If you have the opportunity to read Msgr. Shea’s book “From Christendom to Apostolic Mission,” you may relate to (or realize) the challenges that face our church and our Christian faith as we respond to the quickly changing times of a post-Christian culture. With a responsive shift to a more apologetic mindset, we are challenged to be more defined in our beliefs and actions and more courageous in our efforts to participate in the activities that bring us closer to God (think of the last time you publicly prayed before a meal or attended a Sunday Mass on a busy weekend full of secular festivities and/or youth competition). This book articulates the need for families, parishes, and organizations to rebuild lifestyles with an architecture that allows for (and encourages) daily practice of selflessness, prayerfulness, reflection/contemplation, discipline, focus, and obedience. Homes and families are the right place to start, but our children need an exposure to the world outside the home that can reinforce these faith-filled practices to help them develop a faith that reaches out rather than one that is only hidden, isolated, and internal. Our world needs organizations where this architecture normalizes a Christ-focused lifestyle.

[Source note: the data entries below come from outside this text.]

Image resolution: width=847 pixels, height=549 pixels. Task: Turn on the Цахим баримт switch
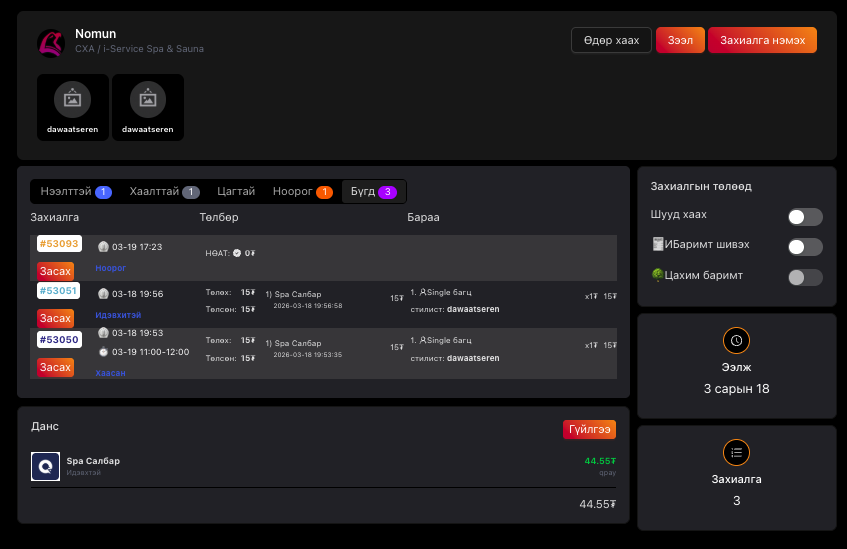pyautogui.click(x=805, y=278)
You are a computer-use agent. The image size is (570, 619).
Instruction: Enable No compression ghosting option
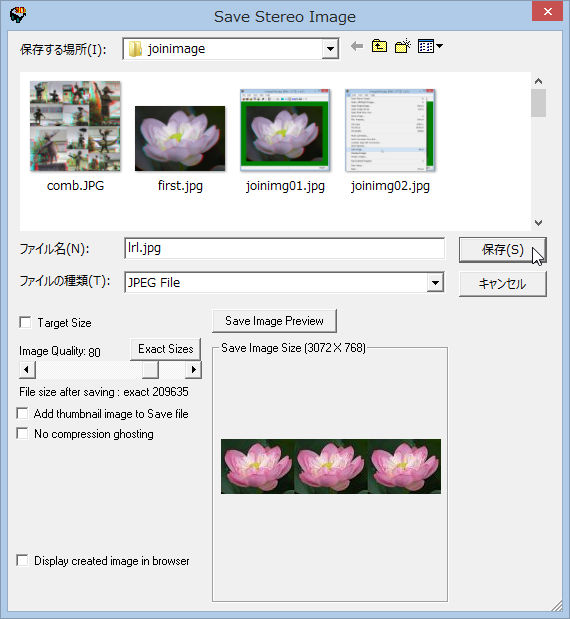click(x=22, y=433)
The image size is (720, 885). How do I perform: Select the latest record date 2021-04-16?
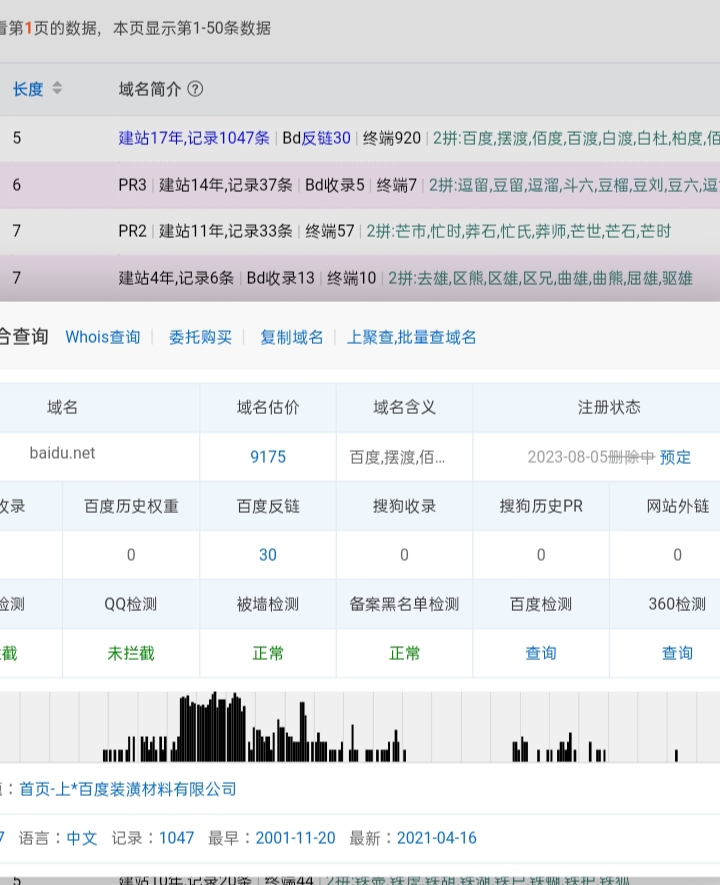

And God answers our prayers with the energy and growth of our Catholic schools. The Stella Maris Academy teachers and administrators, clergy, parents, and even the students, are actively building an apostolic lifestyle structure.
We see this lifestyle being built piece by piece as we develop the activities and approach of our high school.
Our oldest students (ninth to 11th grade) launched student leadership groups with a service-oriented mindset and founded in Catholic Social Teachings.
Keeping feast days, Holy Days, and liturgical seasons a highlight in the school year, our recent “Spirit Week” saw a string of festive celebrations from the feast of Stella Maris (on Sept. 27) through the Feast of Our Lady of Victory (Oct. 7), capturing the feasts of St. Michael, St. Jerome, St. Therese, Our Guardian Angels, and St. Francis. May this one day be our Homecoming week!
The academic learning environment (focused on order, respect, trust, and virtue) has been built to allow teachers and students to share meaningful intellectual discussions and to integrate thoughtful spiritual conversation.
The regular daily presence of clergy and the Handmaids of the Sacred Heart of Jesus allow a relationship to be built so our children allow relationships to be built with students learning and living a respect, a joy, and a need to support the mission work of religious as a means to carrying our mission into the world and into our future.
The student retreats built within field trips and highlighted in special liturgical seasons provide the opportunity (and natural expectation) to be reflective, aligning their world and themselves with a heavenly order and destination. Within the secular world, this is more and more uncommon.
As our youth figure out their talents, select their professions, and discover their vocations, they need the parish and home-life structure to penetrate their studies and formation. Stella Maris Academy and other Catholic schools in our diocese are called and blessed to be a response to this need. There is a place to continue the work of home and parish where our youth are learning how to seek and share what is true, what is good, and what is beautiful. And this can be lived out in our schools seven hours a day, 180 days a year.
This is not easy, nor automatic, and it comes with its own challenges and a need to be reflective, intentional, and patient. Yet the heightened excitement and celebration in our academy, along with the daily in-school mission moments, are a testimony that our merciful, loving, and compassionate God has provided us with an opportunity, and we are responding to this call. Lord, continue to provide us with the opportunities, with your strength to respond, and with the clarity and direction to bring this mission to life as a gift to our community and our world. In Christ, we pray. Amen. Jesse Murray is principal of Stella Maris Academy High School in Duluth.